Carmen Verde e i retroscena sul libro
Non v’è dubbio che “Una minima infelicità”, nuova fatica della scrittrice di Santa Maria Capua Vetere, sia un libro vertiginoso, che si lascia leggere dalla prima all’ultima pagina, suscitando curiosità ed empatia immediate. Il romanzo è stato presentato a Poste Italiane, l’evento è stato celebrato anche con un annullo speciale di Filatelia. Un luogo dove Carmen, utilizzando una metafora sportiva, giocava in casa e dove ha emozionato i numerosi presenti con i suoi retroscena sul libro. “Nelle fotografie sediamo sempre vicine, io e mia madre: lei pallida, a disagio, con uno sguardo che pare scusarsi. A quei tempi, pregava ancora Dio che le mie ossa s’allungassero. Ma Dio non c’entrava. Se ci vuole ostinazione per non crescere, io ne avevo anche troppa”: è questo l’incipit di “Una minima infelicità”, che Carmen ama citare come prezioso fil rouge che lega assieme tutto il suo romanzo: “Annetta racconta la sua vita vissuta all’ombra della madre, Sofia Vivier – spiega l’autrice – bella, inquieta, elegante, Sofia si vergogna del corpo della figlia perché è scandalosamente minuto. Una petite che non cresce, che resta alta come una bambina. Chiusa nel sacrario della sua casa, Annetta fugge la rozzezza del mondo di fuori, rispetto al quale si sente inadeguata”. Fin qui la storia, bella e per certi versi struggente, di una famiglia raccontata attraverso i silenzi, le ombre, le lacune. È un qualcosa di non detto, ma che invece dice molto. Un romanzo fatto di vuoti parlanti, un dramma senza colpevoli”.
La parola “minima”
Ma è innanzitutto il titolo del libro, ad attirare l’attenzione del lettore. Perché quell’aggettivo “minima”, davanti ad infelicità, si ha la sensazione che rappresenti una delle chiavi interpretative. Già, ma perché quell’infelicità è minima? “L’aggettivo minima – ha spiegato Carmen Verde in occasione della presentazione a Poste – è l’anima del romanzo: ho inserito appositamente nel titolo una spia linguistica sull’uso che tendiamo a fare della parola. Noi siamo ossessionati dalla grandezza, crediamo che il mondo appartenga ai grandi, ai superiori e non ai piccoli, agli inferiori. E già nell’aggettivo minimo sembra che, accostato all’infelicità, ne abbassi quasi lo stato, aumentando il senso di disperazione. Invece non è così, perché l’infelicità minima è un’infelicità su misura del corpo minuto di Annetta, come un abito che le persone piccole di statura sono costrette a farsi cucire addosso”.
Un elogio del piccolo
A insaputa di Annetta, nel romanzo, il destino lavora in segreto. È l’arrivo di Clara Bigi, una domestica crudele, capace di imporre ad Annetta (l’io narrante del libro) regole rigide e insensate, a introdurre il primo elemento di discontinuità nella vita familiare. Il padre, Antonio Baldini, ricco commerciante di tessuti, cede a quella donna il controllo della sua vita domestica. Clara Bigi diventa così il guardiano di Annetta, arrivando a sorvegliarne anche le letture. La morte improvvisa del padre è per Annetta l’approdo brusco all’età adulta. Dimentica di sé, decide di rivolgere le sue cure soltanto alla madre, fino ad accudirne la bellezza sfiorita. Allenata dal suo stesso corpo alla rinuncia, coltiva con ostinazione il suo istinto alla diminuzione. Il libro di Carmen Verde, dunque, è anche un elogio del piccolo. E, in questo, si nasconde un grande insegnamento: che anche il piccolo può servire per spiegare il grande.
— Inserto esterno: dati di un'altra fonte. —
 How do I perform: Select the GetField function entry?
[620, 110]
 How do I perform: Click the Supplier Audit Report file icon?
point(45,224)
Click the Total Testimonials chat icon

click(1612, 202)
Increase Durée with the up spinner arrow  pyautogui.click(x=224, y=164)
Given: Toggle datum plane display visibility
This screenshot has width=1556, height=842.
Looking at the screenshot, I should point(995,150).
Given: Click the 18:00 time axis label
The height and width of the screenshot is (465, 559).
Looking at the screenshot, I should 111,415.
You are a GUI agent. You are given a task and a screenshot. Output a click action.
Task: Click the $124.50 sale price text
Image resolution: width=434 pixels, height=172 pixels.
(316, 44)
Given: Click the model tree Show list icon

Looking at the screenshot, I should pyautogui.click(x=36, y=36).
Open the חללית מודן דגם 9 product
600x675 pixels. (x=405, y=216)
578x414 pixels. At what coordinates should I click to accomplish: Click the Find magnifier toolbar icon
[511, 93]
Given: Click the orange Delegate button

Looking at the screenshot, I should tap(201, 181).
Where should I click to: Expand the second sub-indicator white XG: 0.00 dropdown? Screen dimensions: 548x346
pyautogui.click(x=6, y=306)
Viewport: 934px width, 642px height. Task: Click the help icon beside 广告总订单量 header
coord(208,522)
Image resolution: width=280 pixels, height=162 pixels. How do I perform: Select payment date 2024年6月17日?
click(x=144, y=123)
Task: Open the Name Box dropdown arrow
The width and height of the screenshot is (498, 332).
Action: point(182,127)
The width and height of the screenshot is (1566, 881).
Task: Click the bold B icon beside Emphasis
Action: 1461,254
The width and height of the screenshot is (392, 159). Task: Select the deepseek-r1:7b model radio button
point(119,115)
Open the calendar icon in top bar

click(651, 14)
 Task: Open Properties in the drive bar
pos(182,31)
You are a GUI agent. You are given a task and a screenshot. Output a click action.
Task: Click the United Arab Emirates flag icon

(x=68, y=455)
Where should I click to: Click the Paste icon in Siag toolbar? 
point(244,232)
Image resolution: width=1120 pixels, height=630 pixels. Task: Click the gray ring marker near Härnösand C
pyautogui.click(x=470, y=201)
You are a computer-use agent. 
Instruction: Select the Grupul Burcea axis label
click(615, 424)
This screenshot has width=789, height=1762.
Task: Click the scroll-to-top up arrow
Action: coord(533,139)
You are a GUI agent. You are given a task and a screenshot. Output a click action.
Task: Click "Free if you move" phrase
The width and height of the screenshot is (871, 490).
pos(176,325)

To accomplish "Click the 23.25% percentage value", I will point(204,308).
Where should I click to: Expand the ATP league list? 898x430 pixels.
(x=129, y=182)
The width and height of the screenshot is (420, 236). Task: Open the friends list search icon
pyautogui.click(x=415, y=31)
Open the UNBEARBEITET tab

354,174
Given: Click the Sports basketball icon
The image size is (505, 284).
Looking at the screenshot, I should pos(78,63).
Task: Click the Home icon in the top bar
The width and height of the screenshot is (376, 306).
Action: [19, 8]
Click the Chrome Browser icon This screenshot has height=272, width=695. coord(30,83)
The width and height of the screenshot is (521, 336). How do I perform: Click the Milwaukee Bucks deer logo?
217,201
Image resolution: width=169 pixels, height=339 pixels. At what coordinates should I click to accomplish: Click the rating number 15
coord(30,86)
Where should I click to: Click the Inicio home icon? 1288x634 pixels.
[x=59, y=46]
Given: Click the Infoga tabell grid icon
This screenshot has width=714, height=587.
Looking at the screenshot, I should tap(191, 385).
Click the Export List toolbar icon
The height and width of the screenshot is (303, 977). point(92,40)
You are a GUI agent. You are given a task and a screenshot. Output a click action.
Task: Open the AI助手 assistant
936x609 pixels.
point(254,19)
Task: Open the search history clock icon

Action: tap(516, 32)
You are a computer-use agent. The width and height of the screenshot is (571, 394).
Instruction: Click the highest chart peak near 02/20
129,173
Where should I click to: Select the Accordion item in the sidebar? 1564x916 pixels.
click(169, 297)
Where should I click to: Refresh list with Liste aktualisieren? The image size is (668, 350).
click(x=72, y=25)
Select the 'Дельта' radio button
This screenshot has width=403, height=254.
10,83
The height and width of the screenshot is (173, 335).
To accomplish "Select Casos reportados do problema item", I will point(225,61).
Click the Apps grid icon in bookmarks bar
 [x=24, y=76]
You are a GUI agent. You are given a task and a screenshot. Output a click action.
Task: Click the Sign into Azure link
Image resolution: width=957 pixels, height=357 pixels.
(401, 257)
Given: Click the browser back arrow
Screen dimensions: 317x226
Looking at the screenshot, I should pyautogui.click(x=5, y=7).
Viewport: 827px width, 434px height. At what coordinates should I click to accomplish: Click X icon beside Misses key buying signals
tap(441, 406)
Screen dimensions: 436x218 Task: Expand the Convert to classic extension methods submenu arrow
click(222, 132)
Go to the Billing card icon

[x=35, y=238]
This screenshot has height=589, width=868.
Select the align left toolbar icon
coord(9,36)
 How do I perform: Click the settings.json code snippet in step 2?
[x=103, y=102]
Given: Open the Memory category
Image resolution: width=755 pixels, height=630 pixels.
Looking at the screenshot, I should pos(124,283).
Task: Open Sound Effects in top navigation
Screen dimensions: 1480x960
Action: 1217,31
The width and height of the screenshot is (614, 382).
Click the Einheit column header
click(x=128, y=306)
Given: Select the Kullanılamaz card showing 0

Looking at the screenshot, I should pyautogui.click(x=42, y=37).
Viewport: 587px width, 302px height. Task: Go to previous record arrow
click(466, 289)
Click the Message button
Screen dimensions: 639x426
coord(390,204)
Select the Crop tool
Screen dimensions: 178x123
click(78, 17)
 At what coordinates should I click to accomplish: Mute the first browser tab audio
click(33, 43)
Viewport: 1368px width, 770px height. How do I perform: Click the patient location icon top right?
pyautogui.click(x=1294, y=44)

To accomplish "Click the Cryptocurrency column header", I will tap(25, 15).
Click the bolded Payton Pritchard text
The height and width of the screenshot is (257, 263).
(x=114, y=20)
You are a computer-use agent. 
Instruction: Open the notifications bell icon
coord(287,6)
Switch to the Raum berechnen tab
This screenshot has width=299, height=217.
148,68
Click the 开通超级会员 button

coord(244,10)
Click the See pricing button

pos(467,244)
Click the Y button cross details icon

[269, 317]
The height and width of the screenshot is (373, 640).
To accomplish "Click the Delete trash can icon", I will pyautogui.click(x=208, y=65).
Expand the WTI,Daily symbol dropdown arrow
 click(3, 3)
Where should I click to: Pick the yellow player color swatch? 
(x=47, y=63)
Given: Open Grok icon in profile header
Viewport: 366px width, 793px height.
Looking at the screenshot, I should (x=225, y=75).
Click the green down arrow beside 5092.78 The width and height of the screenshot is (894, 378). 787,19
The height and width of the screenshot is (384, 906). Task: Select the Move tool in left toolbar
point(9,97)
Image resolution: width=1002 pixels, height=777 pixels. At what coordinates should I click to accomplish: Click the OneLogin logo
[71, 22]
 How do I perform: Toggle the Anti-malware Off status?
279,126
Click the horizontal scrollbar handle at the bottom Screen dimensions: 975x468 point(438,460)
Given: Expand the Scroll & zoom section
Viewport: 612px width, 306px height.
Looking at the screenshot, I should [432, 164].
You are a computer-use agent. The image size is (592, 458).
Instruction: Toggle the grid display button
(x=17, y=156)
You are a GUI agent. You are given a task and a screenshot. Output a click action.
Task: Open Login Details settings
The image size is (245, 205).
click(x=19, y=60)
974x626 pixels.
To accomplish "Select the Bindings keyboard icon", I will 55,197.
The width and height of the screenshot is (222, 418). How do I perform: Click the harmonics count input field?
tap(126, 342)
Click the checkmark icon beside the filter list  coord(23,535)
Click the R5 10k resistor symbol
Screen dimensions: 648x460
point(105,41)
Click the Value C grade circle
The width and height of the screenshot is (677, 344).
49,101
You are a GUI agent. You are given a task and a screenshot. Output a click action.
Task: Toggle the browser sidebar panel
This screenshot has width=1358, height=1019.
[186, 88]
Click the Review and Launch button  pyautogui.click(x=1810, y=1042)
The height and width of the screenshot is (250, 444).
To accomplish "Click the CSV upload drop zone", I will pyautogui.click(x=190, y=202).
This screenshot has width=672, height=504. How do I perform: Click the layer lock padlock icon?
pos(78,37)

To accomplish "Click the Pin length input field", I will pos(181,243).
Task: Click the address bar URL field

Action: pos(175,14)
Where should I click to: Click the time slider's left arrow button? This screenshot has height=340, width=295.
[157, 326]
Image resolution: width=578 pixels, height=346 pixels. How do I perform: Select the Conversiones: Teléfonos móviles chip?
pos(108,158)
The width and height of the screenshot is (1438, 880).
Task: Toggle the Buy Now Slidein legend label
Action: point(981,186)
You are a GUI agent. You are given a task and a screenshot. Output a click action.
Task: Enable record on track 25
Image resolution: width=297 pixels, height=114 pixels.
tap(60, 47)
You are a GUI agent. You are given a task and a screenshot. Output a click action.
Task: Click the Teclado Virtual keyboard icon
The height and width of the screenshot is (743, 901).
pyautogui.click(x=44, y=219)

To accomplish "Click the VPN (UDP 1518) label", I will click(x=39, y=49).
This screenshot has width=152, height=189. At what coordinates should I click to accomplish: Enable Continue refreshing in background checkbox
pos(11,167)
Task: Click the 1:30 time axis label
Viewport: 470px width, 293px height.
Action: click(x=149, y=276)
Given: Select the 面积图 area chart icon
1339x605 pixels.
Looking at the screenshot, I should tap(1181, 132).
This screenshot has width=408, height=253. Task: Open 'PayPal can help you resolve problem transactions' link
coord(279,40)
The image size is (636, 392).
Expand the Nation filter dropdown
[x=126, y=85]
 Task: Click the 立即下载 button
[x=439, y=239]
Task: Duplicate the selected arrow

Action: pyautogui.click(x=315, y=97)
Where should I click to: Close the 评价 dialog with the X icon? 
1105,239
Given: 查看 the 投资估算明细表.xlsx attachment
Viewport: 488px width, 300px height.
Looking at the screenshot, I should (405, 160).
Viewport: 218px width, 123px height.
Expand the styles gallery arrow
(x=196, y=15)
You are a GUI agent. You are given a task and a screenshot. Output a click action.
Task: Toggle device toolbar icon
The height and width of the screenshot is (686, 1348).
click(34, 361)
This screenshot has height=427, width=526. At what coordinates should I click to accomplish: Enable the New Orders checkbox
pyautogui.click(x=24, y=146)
Il lavoro in Poste di Carmen
Carmen Verde lavora in Poste Italiane, presso l’ufficio Risorse Umane e Organizzazione. Come detto, esiste un parallelismo, una relazione, che si può tracciare fra il suo lavoro e la sua vena letteraria: “Nel mio lavoro – conclude l’autrice – c’è bisogno di attenzione alle persone. E l’attenzione è una virtù straordinariamente difficile da acquisire che, io trovo, sia importante tanto nella letteratura quanto, appunto, nel lavoro che ho la responsabilità di svolgere. Io credo che ciascuno di noi possa essere un potenziale personaggio da romanzo, perché ciascuno ha alle sue spalle i fallimenti, le volte in cui si è rialzato e ha dovuto ritentare. Dunque, credo che il mio lavoro, che di questa attenzione si nutre, mi abbia molto allenata a mantenere uno sguardo attento. E, se posso aggiungere, credo che anche all’azienda sia utile avere al proprio interno degli scrittori, persone che sono allenate al dialogo con l’alterità e dunque che mantengono la sensibilità di porsi delle domande, rivolgendole all’altro, come in un grande, proficuo processo di interazione reciproca”.
Qui sopra, il video del TG Poste.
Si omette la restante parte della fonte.